此处背靠一道山梁, 跟官道相隔不远, 却不易被发现。但是如果有兵马前来, 一定能先听到马蹄子声, 到时候他们也有时间可以沿着山梁逃到深山中避难。

因为怕人数众多, 目标太大,眠棠此时除了两个随身丫鬟外, 只带了四名侍卫。

她让这四个侍卫轮值上下半夜后, 便招呼太妃在破荒草小屋子里烤火, 顺便煮些稀粥喝。

楚太妃就算是被丈夫冷落那么多年, 都没有现在这般惊慌狼狈过。她看眠棠似乎比并不急于逃出乱地就问:“为何不走?若是被匪人追撵上怎么办?”

眠棠将一碗熬好的稀粥递给了楚太妃道:“贼人们定然也是以为我们要冲出重围, 所以在关卡加紧盘查。
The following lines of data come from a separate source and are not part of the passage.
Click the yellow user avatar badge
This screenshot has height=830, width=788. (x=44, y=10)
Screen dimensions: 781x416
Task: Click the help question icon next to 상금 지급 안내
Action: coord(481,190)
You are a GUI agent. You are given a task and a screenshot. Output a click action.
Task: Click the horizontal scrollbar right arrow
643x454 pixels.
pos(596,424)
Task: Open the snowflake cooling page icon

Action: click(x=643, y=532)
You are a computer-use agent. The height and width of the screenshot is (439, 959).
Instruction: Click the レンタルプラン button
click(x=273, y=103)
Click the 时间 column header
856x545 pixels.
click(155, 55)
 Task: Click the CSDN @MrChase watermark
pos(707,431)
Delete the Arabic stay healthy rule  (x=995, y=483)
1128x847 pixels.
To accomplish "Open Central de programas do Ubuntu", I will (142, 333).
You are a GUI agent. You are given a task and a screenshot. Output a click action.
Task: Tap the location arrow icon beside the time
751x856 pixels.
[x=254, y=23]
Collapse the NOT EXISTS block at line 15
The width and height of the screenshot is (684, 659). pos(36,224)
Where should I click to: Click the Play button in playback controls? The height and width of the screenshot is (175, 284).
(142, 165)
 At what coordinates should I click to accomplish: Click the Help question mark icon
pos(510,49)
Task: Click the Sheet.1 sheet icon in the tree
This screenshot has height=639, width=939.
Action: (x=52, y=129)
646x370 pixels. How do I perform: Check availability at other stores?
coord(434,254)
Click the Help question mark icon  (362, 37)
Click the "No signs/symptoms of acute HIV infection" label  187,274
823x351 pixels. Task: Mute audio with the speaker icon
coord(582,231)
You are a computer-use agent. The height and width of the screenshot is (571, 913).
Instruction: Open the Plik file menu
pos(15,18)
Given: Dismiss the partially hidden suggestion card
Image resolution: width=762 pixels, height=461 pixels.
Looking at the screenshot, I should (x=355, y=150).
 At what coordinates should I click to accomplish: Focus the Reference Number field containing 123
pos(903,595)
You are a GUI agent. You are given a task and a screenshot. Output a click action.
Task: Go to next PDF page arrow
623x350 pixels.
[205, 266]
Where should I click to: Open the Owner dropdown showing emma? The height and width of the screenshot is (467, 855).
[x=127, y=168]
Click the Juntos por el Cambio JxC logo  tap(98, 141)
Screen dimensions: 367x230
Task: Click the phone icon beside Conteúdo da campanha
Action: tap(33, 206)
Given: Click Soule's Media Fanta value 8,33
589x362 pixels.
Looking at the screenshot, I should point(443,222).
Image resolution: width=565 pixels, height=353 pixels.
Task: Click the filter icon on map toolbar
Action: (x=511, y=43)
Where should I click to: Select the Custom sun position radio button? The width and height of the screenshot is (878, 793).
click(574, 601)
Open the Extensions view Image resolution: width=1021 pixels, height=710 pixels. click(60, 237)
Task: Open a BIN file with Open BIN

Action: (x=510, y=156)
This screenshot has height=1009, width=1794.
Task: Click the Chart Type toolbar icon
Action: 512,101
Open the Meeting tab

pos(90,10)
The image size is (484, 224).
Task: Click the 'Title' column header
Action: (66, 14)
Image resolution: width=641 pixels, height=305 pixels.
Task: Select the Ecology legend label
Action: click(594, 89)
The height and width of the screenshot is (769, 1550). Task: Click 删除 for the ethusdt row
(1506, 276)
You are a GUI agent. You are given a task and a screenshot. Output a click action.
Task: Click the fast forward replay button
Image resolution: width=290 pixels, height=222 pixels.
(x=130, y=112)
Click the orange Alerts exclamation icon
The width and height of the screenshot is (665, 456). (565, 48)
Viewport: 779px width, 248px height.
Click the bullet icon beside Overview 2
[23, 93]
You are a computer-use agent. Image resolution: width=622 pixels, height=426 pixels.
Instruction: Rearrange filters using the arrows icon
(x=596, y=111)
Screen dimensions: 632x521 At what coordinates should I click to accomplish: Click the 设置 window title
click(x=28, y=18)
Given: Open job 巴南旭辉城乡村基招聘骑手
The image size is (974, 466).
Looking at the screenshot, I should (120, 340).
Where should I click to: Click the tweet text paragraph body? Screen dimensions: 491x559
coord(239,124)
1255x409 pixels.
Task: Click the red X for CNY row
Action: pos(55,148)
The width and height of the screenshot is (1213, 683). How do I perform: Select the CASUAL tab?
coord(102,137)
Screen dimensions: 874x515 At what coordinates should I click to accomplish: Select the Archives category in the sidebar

我们此时若是心急,反而是主动撞向虎口。倒不如以逸待劳,只在这里停留。”

太妃还是有些心里不安稳,只喃喃着要去找儿子。

眠棠现在不急, 倒是又捡拾起了闺阁女子该有的样子, 微笑着劝慰太妃,王爷应该是无事。

眠棠倒不是在哄骗太妃宽心。她原本也以为通往东州的驿道被截断, 只防止淮阳王寻救兵。可是现在想来,倒像是要阻断了眞州求救的机会。

如果不出意外的话,此时的眞州已经是孤立无援,犹如孤岛。

不过眞州沦陷随着四周难民出逃也瞒不住太久,周遭的郡县就算做做样子也要派援军过来。

到时候这伙假冒的农民义军压根也不会跟那些援军打接头战,自然便要退散干净。

柳眠棠算了算时间,这一来一回怎么的也需要四日左右。

只要熬过了四日,便守得云开见月明!

这么想着,眠棠的笑意更加真切,倒是让人看了莫名觉得心安。

待喂完了太妃这碗粥,她便让太妃睡在干草堆铺就的褥子上。她要给太妃盖被子,太妃却拉着她的手不放,怯怯说道:“眠棠,你挨着我睡,不然我怕……”

眠棠看着昔日总是在自己面前端着婆婆架子的人,如今却跟三岁孩童般粘腻着自己也是觉得好笑。

不过碍着未来婆婆的脸面,她倒是强忍着没笑出来,只柔声道:“好,我挨着你睡。这山上这个时节长满了红山果,用来煮水喝很甜。我明天给太妃摘了,保准你爱喝……”

太妃在她甜柔的话语里安稳了心神,此时屋外突然刮风下起了暴雨,不过在这个姑娘的身边,似乎没有什么大不了的。

楚太妃到现在才慢慢品啄出来,一向眼高于顶,对女人不屑一顾的儿子,为何偏偏会相中正这个出身卑贱的女子。

她就像在骤雨里被拍打的杂花,自有一股子不屈于那些名花的韧性和野性,叫人一旦品啄出来,便再难移开眼……

不提茅屋里相偎而眠的这一对婆媳。